South Ballina – 17 August 2020

We had some wild weather and rain over the weekend, so I decided to fish on Monday. The swell was set to drop throughout the day. I walked out onto the rockwall at South Ballina just after first light but about 20 minutes before dawn. The wind was cold but light from the west. As the sky lit up, the birds started circling as did the dolphins, so the bait had to be there. Sunrise was at 6.15 am and high tide was at about 7.00 am. It was three days to the new moon.

I started fishing with my heavier Daiwa Demonblood 962 rod, Daiwa TD SOL III LT 6000 D reel, 30lb main line braid and 30 lb fluorocarbon leader, a 1/4 ounce, size 1/0 hook jighead, loaded with a 5″ GULP Jerkshad in the Lime Tiger colour. I caught a couple of decent bream, but then I started losing the tails of my soft plastics at the base of the rocks. I then swapped to a 60 gram Halco twisty and threw that around until just after dawn. That lure did not elicit any hook-ups.

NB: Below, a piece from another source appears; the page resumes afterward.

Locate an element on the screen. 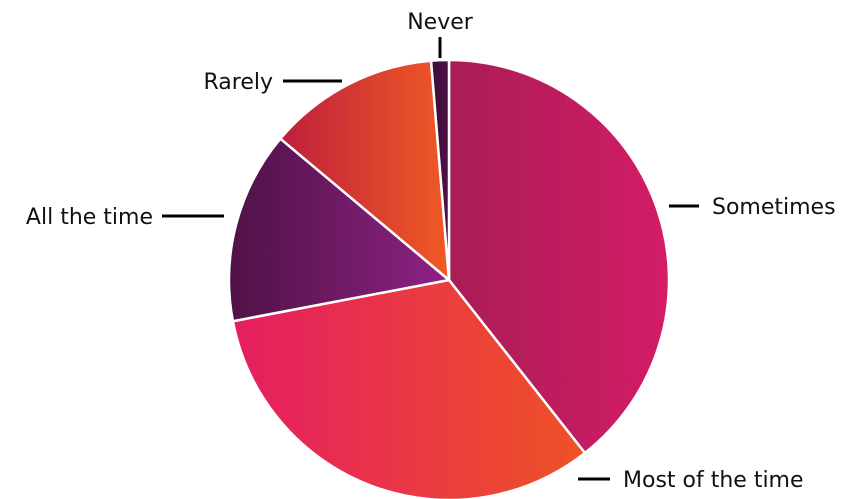 The width and height of the screenshot is (853, 499). pie-slice-never is located at coordinates (440, 170).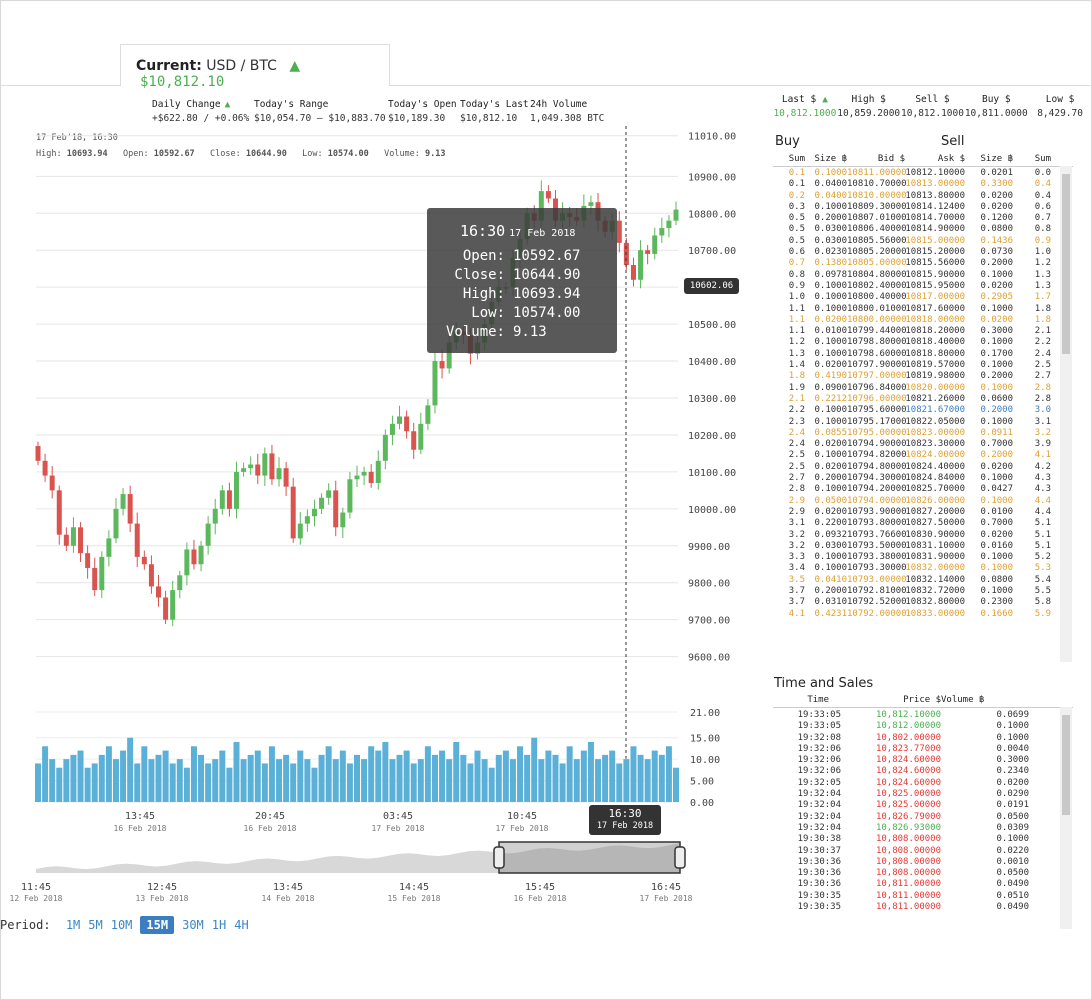 This screenshot has width=1092, height=1000. I want to click on orderbook-row: 4.1 0.4231 10792.00000 10833.00000 0.1660 5.9, so click(923, 614).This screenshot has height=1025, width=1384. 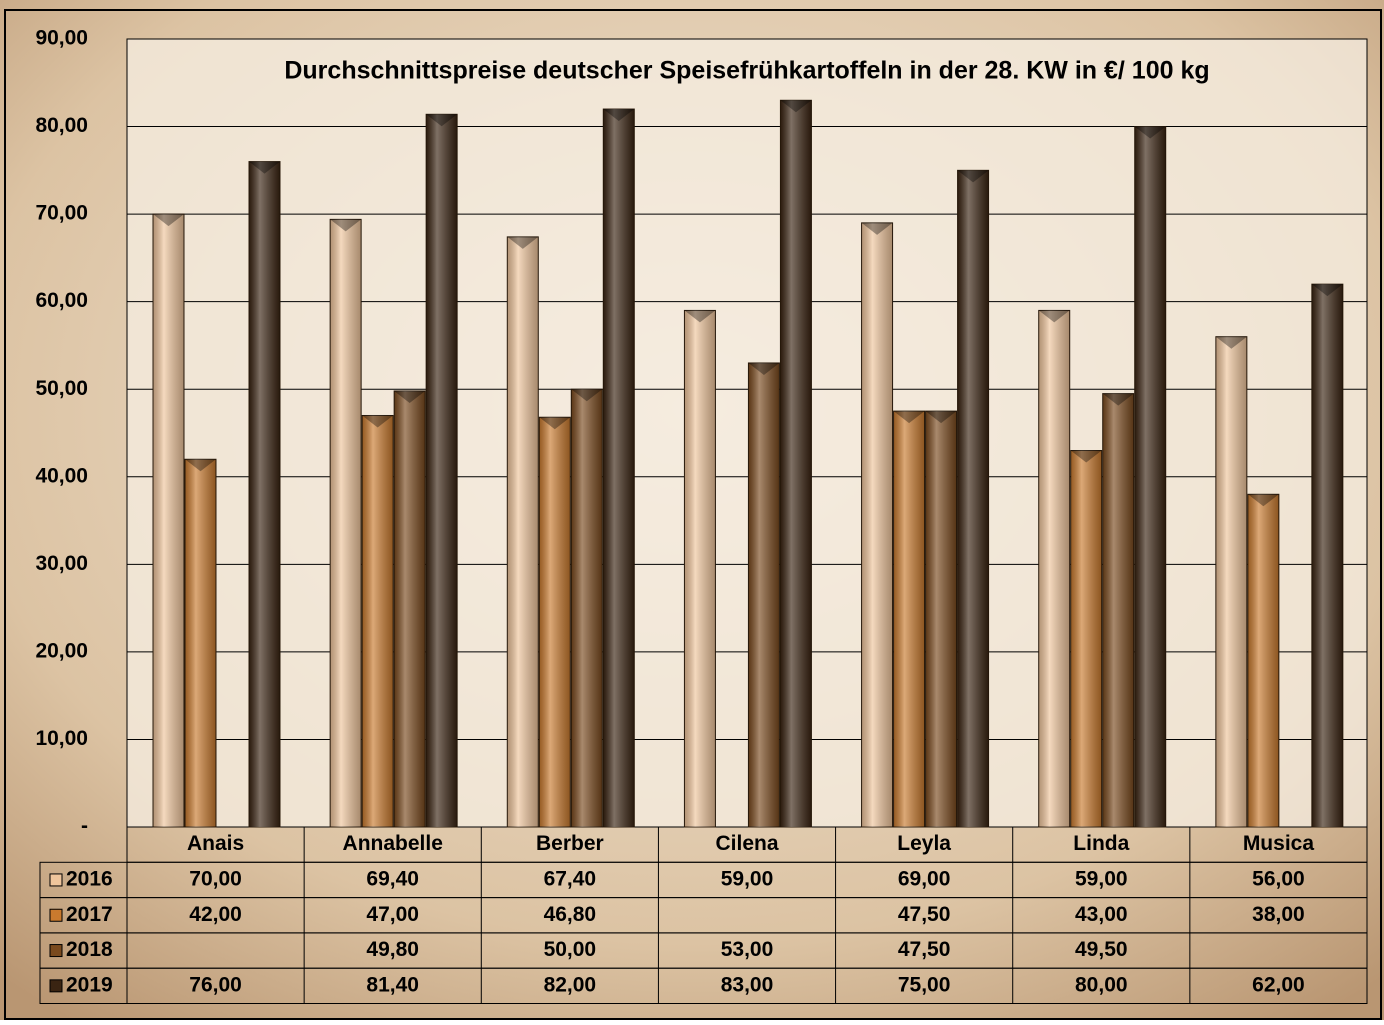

Once the sun was up, the birds started dive bombing but there were no surface bust ups.

The bait was back

I swapped back to soft plastics and a couple of times I saw decent sized tailor follow my soft plastics in and swipe at them but they always missed. I swapped down to Daiwa Crossfire 1062 with 20lb braid, 16lb leader and 1/6th oz size 1/0 jighead. Then predictably, a big tailor grabbed my Mad Scientist Lime Tiger jerkshad (I had finished all my GULPs in the Lime Tiger colour) at the base of the rocks, pulled for a few seconds and then bit through. I re-rigged with a 1/4 ounce jighead and put on a GULP 4″ minnow in the Watermelon Pearl colour. This caught a solid 35 cm plus bream, followed by a few smaller ones, then they bit through the tail. I put another Mad Scientist Lime Tiger coloured Jerkshad on and, after a few casts I hooked and landed a decent 50 cm tailor.

The birds were really working now, but always just out of reach. I was casting and retrieving fairly quickly now. I saw a group of tailor follow the lure in and right at the base of the rocks a decent sized one swallowed the jighead and lure and bit through. I moved back to my heavy rig and tried the 60 gram Halco Twisty for about twenty casts with no luck.

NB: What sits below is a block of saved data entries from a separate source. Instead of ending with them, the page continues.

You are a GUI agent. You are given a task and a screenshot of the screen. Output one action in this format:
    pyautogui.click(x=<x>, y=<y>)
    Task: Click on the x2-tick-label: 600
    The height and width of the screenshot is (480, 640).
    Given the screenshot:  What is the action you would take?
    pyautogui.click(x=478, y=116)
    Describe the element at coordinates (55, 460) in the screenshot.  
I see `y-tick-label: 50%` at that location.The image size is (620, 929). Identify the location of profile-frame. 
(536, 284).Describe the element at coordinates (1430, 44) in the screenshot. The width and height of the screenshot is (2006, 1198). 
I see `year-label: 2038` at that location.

I fished here a few more mornings later in the month, after the new moon. I caught and was bitten off by tailor during both sessions but it was long time between the fish. As usual I swapped down to my lighter gear when things got quiet. I caught a few good bream and then got monstered by something at the base of the rocks. Not sure when I will learn some patience.

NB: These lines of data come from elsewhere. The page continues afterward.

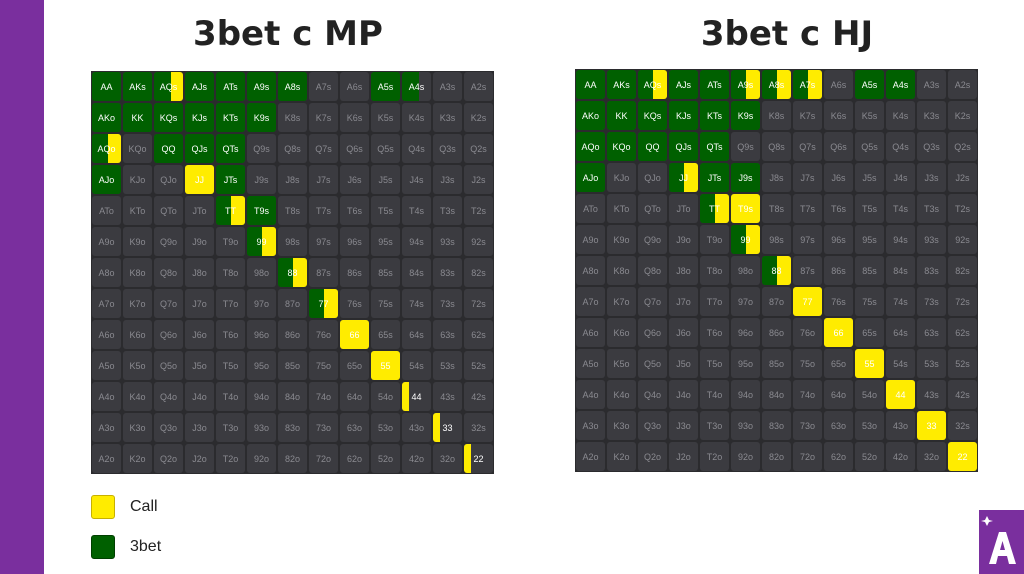 The image size is (1024, 574). What do you see at coordinates (776, 394) in the screenshot?
I see `hand-cell-84o: 84o` at bounding box center [776, 394].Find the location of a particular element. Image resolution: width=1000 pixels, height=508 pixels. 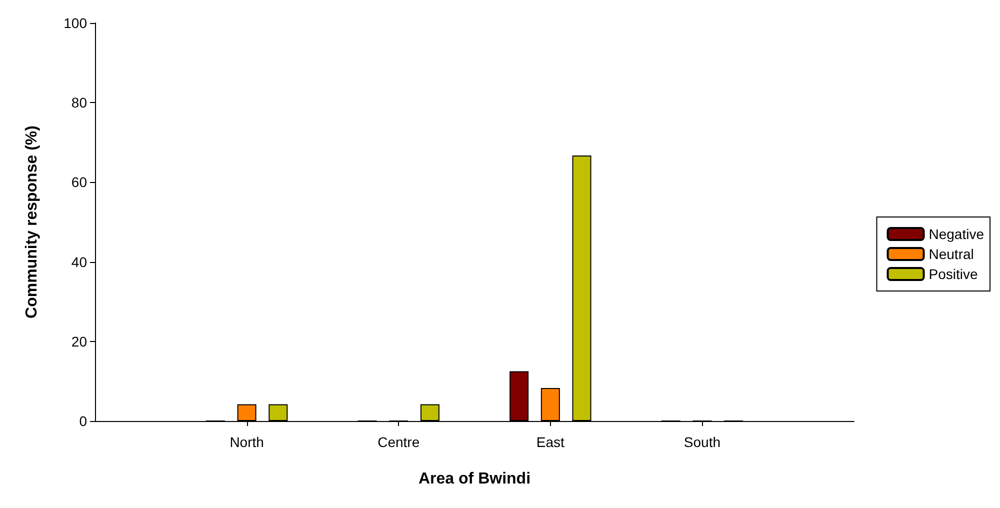

x-tick-label: Centre is located at coordinates (399, 442).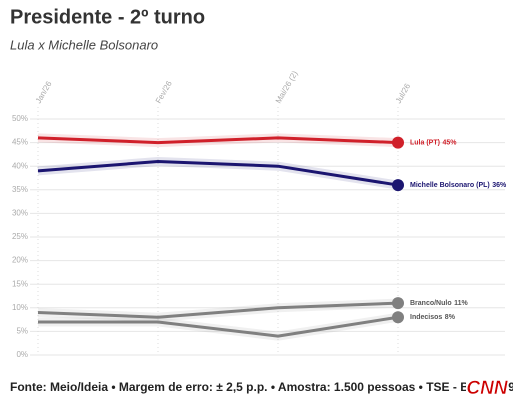  Describe the element at coordinates (500, 186) in the screenshot. I see `end-label-value: 36%` at that location.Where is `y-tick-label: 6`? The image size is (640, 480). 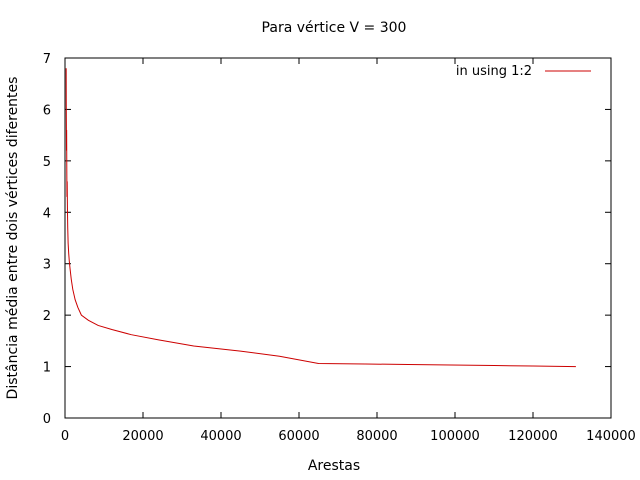 y-tick-label: 6 is located at coordinates (47, 110).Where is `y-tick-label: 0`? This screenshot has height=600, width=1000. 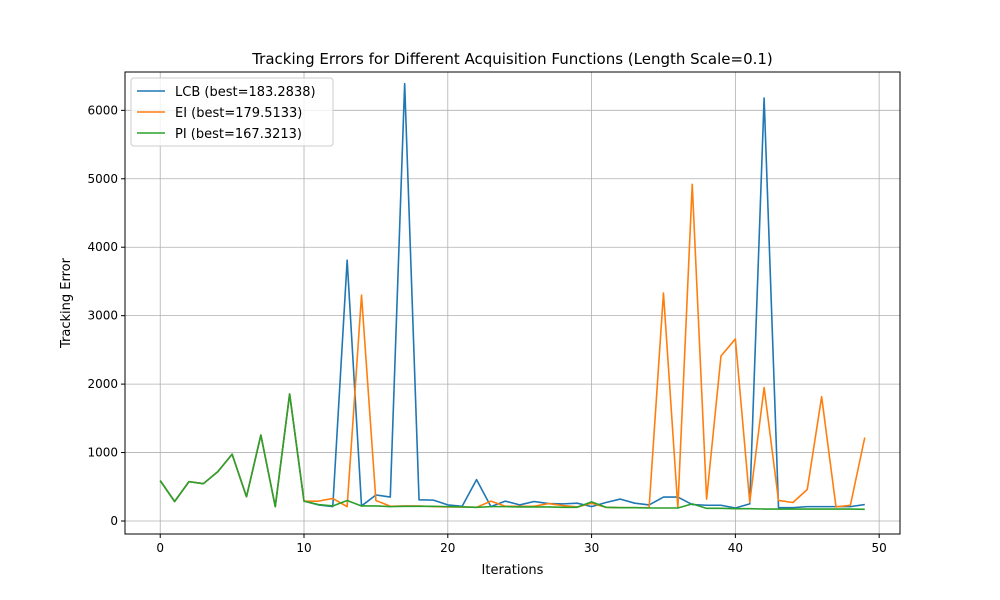 y-tick-label: 0 is located at coordinates (114, 521).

Bribie – the bridge and the old oyster jetty flats – 12 September 2014

Friday

Another late report – but it may be relevant for anyone planning to fish at Bribie over the school holidays, to get a feel for what is going on. I am planning to get down to Iluka in the next few weeks, so watch this space for a bit more variety.

So I drove back up to Bribie Island to fish my favourite spot on the mainland side of the Pumicestone Passage. I arrived just after first light at about 5.00 am. Low tide would be at 5.25 am. There was a light southerly wind blowing and it was cloudy.

There was a fair amount of bait jumping around under the bridge lights so I decided to start fishing in that area. As I walked out under the bridge I noticed plenty of ‘lies’ showing where the flathead had moved up to feed on the night time high tide.

I started with a small 3” GULP Minnow soft plastic in the Smelt (Grey & white) colour. This plastic looks like just about any small profile bait fish and has a nice soft texture. I cast it towards the edge of the reef, just to the south of the fifth bridge pylon. I waited for it to sink to the bottom and as I lifted, a fish attacked. There was no hesitation and this one hooked itself, as soon as it bit down. It can be a challenge to keep your fish in this area. There are lots of big clumps of weed and rocky outcrops. This fish was a good size and it wrapped itself around a few large weed clumps. Fortunately, the water was shallow enough and I was able to walk up close and free it. After a few minutes of back and forth, I pulled it safely to shore. A solid 57cm flathead, on my first cast – it was a great start.

 

I tried in the same area for another, but I think my wading around had spooked any remaining fish. It was now low tide and the water was not really moving. I waded to the south. I moved past the old oyster jetty and swapped to the paddle tailed Mad Scientist 6” Optishad soft plastic. I was fishing with a 1/8th ounce, size 1/0 hook jighead and 10lb fluorocarbon leader. At about 6.30 am, I found another flathead, about 40cm long. Then about ten minutes later another smaller fish.

As the tide started to run in, I made my way slowly down to the channel marker, casting into the current and found four more fish – all on the Mad Scientist soft plastic. Only two were about 45cm so I added these to the first one for a family supper. At about 9.00 am I stopped for the day.